## Work required
Could you edit the entries from the line containing "You are a computer-use" through the line containing "pyautogui.click(x=1615, y=48)", replacing "dropdown" with "menu" and leaving all else unchanged? Give back only those lines and leave out the pictures.

## Records to process
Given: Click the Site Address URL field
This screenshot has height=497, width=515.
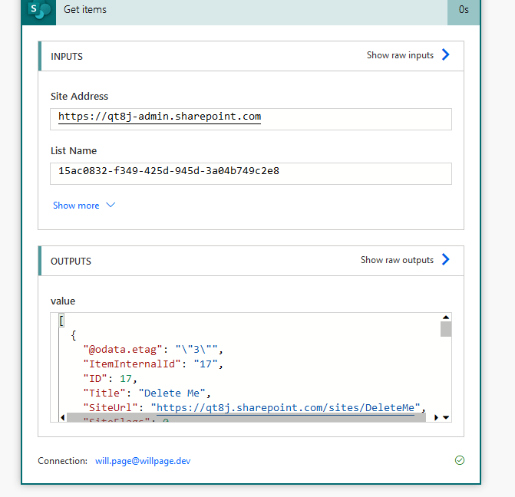Looking at the screenshot, I should click(x=252, y=118).
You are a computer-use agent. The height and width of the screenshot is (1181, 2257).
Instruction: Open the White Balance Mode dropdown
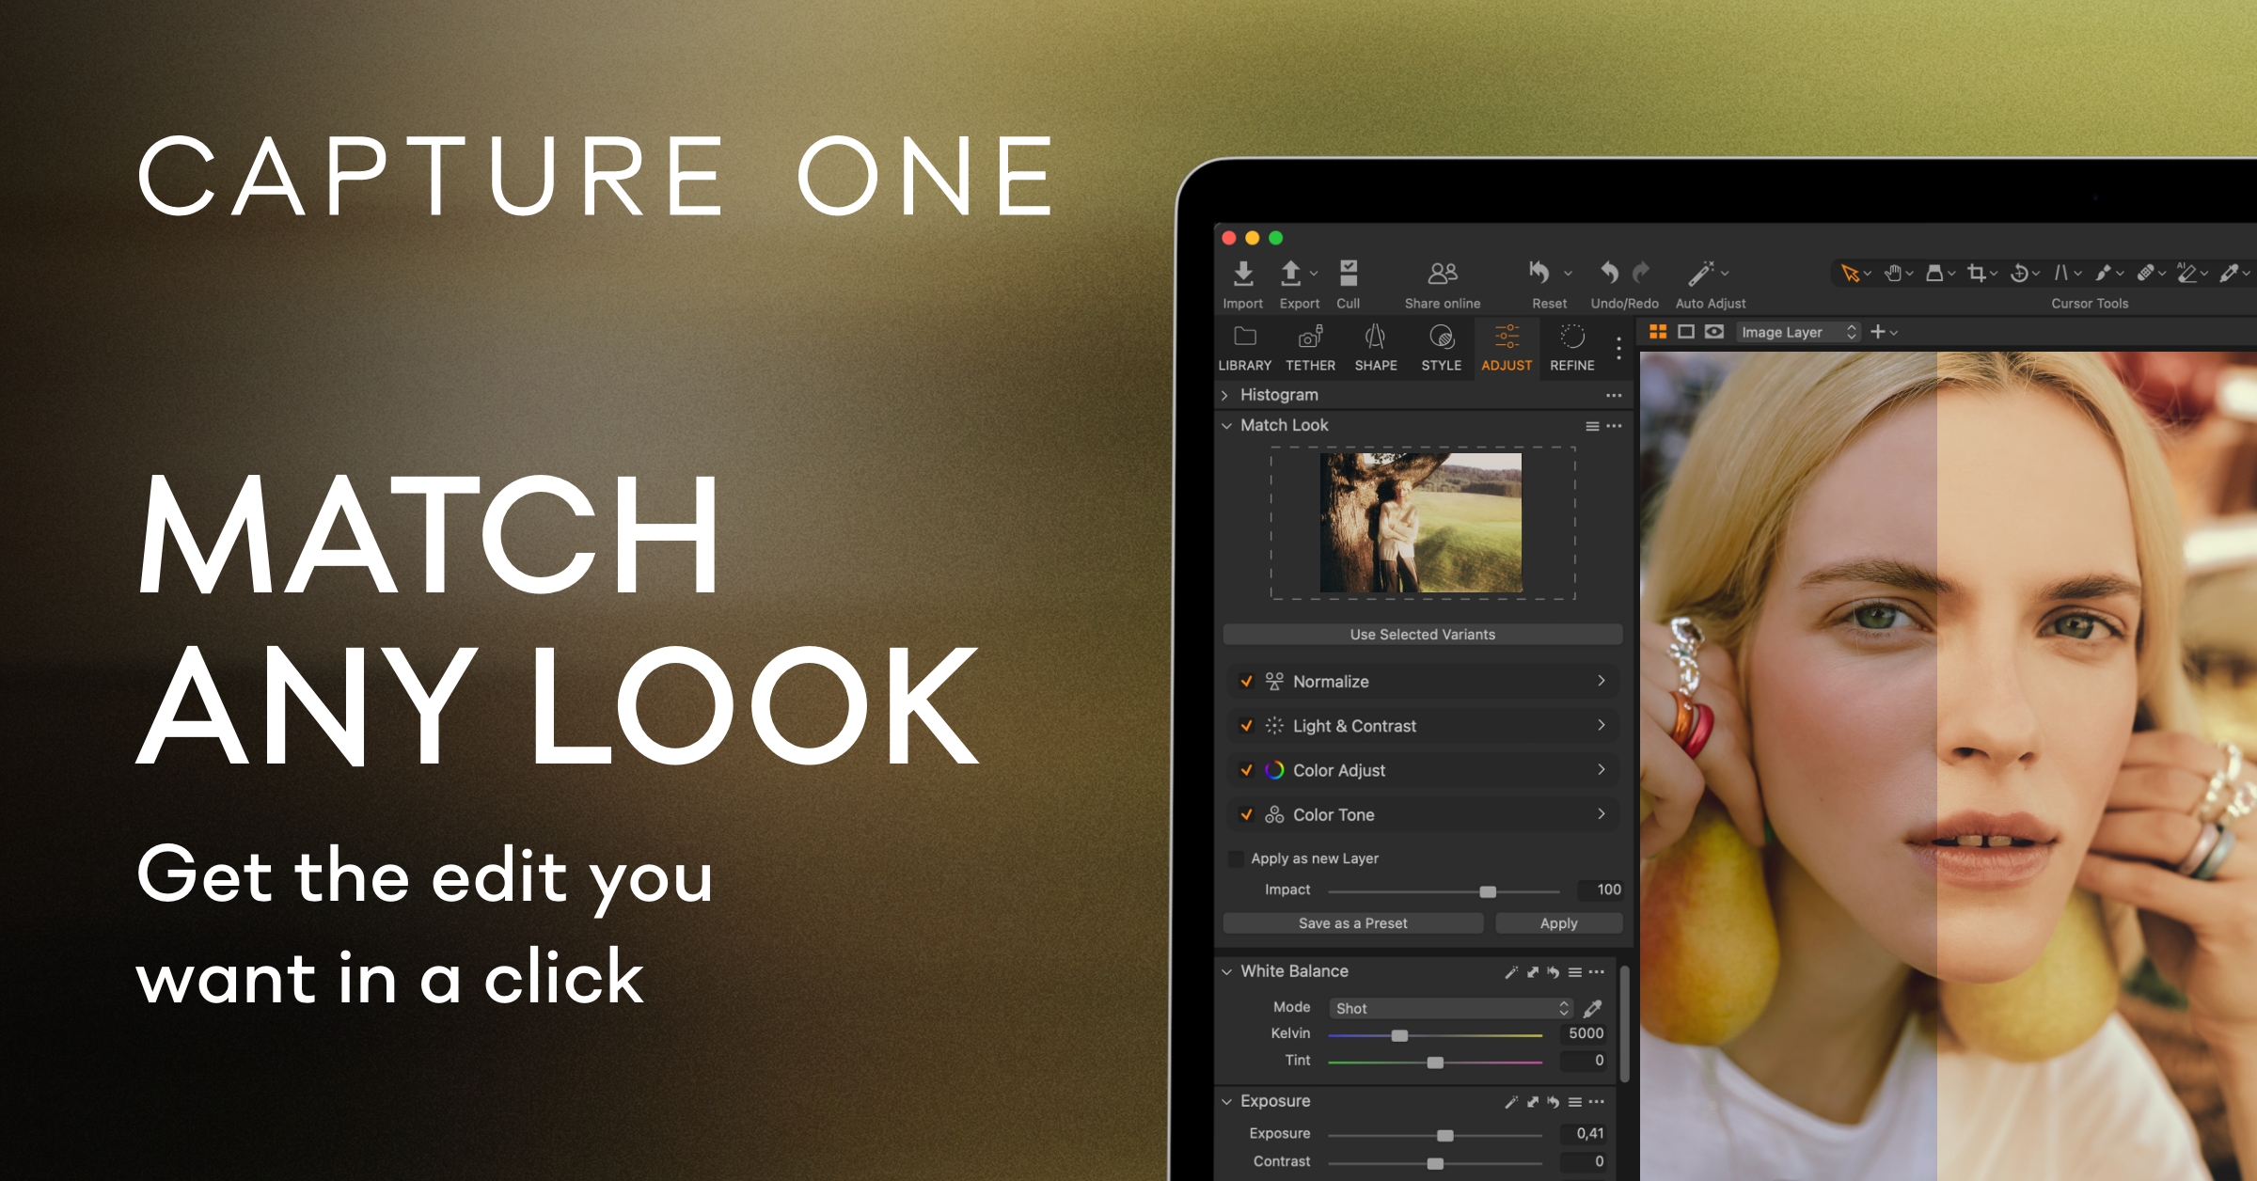point(1449,1008)
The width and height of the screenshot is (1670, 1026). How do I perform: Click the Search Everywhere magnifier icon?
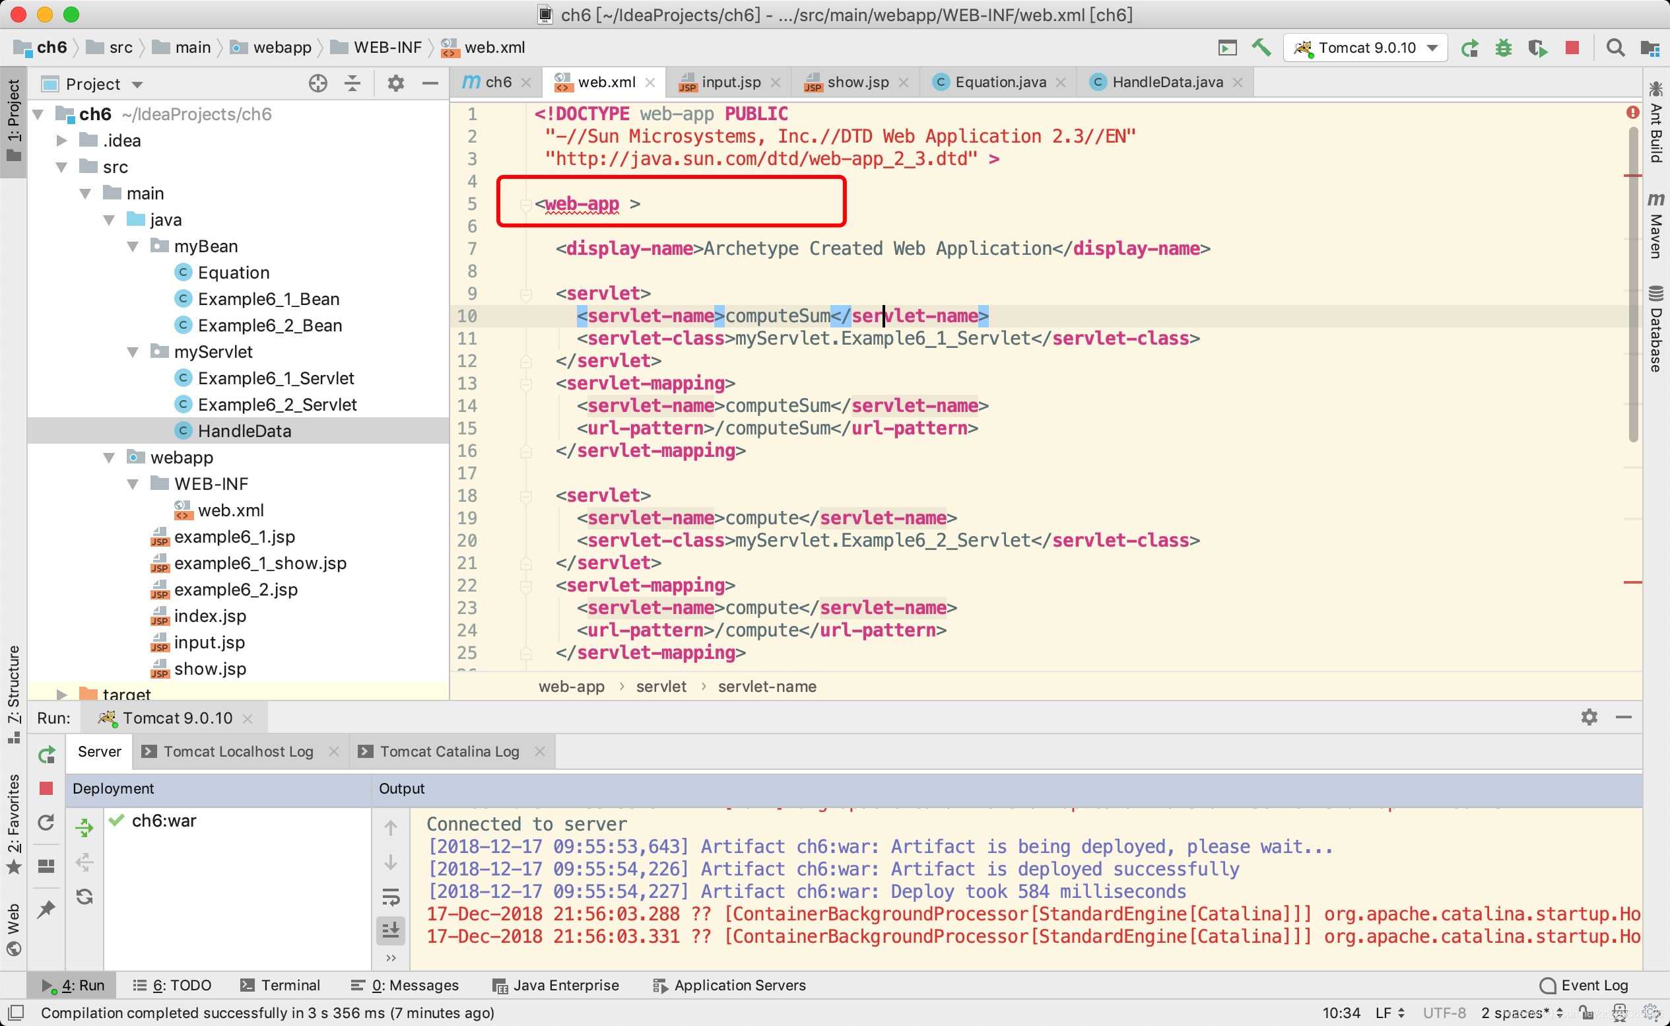pyautogui.click(x=1615, y=48)
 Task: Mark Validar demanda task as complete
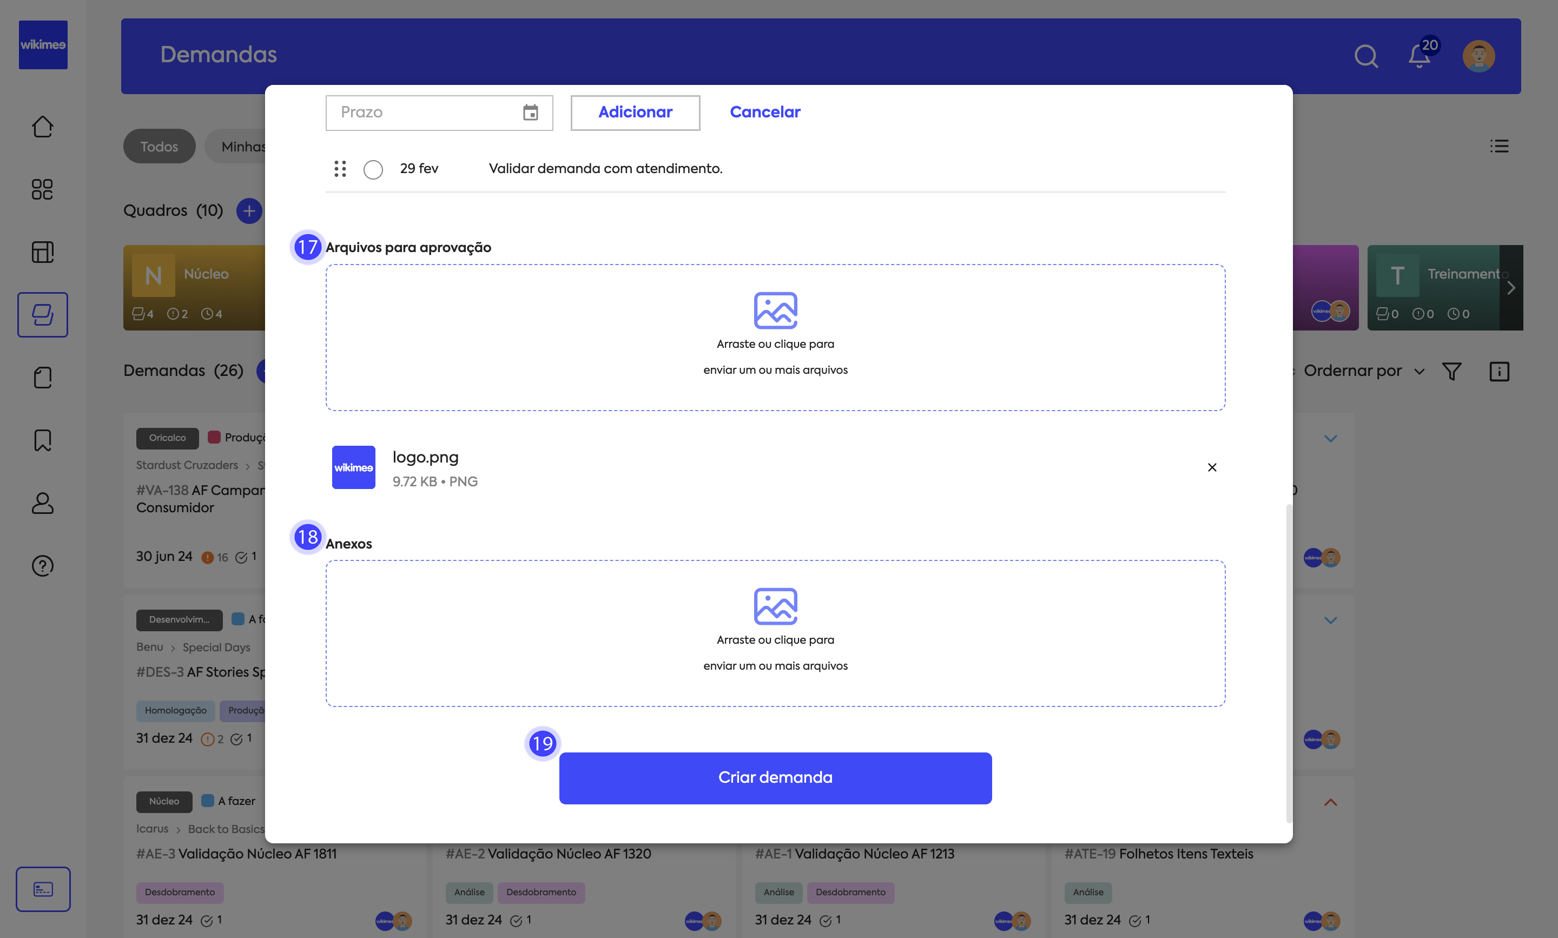click(x=373, y=169)
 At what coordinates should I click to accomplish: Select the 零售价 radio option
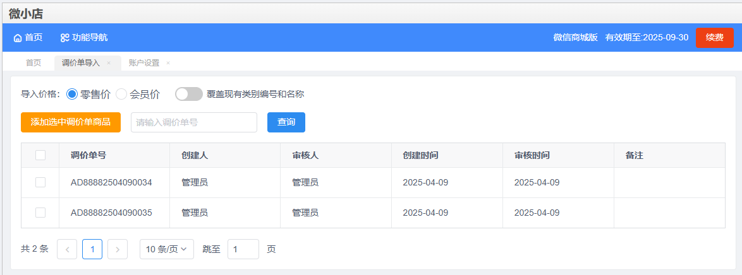[x=72, y=94]
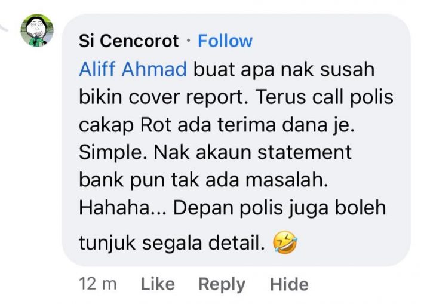Hide this comment
The height and width of the screenshot is (304, 430).
[289, 284]

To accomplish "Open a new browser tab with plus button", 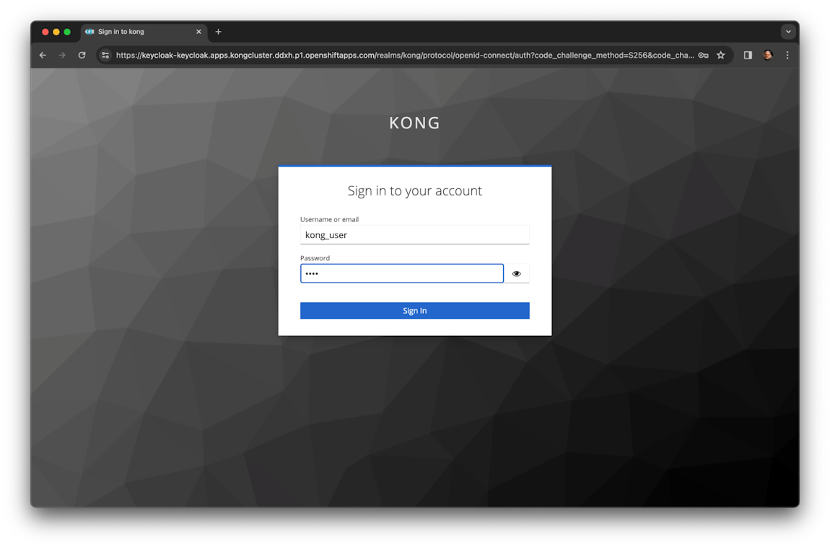I will click(x=219, y=31).
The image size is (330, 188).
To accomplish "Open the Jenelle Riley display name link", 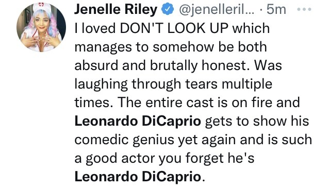I will tap(116, 9).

## Exercise solution
You are a computer-use agent. The height and width of the screenshot is (1181, 2257).
Instruction: Open the White Balance Mode menu
point(1449,1008)
The width and height of the screenshot is (1670, 1026). How do I perform: Click the Search Everywhere magnifier icon?
pyautogui.click(x=1615, y=48)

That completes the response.